What are the key features of an ideal diagnostic test for respiratory pathogens?
First, very high sensitivity and specificity, so that we can have high confidence in the test results. Second, speed; turnaround time should be as rapid as possible to allow clinical teams to act on diagnostic findings in real time. Finally, the ideal test should have broad coverage – that is, it should incorporate a range of analytes specific to the most common respiratory pathogens. Remember, COVID-19 looks very similar to diseases caused by other common respiratory pathogens, such as flu and RSV – we cannot separate these conditions on the basis of their symptoms. Therefore, an initial test that can rule in (or rule out) the most common causes of respiratory infections is useful, especially in hospitalized patients with upper respiratory tract symptoms.

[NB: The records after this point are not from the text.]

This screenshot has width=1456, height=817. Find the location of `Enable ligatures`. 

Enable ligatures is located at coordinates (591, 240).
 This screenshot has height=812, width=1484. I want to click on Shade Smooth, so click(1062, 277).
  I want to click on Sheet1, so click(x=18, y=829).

Furthermore, by simultaneously testing for a range of common respiratory pathogens, we save time and resources and help clinical teams move forward with a rational treatment plan earlier than might otherwise be possible. The BioFire® Respiratory 2.1 (RP 2.1) Panel is a good example of this syndromic approach in that it covers many of the most common causes of respiratory infection (including COVID-19), helps laboratories optimize their testing strategies, and provides the clinical team with a rapid and accurate result. The BioFire panel will meet the needs of many laboratories while guiding rapid treatment decisions and thus will ultimately be of benefit to patients.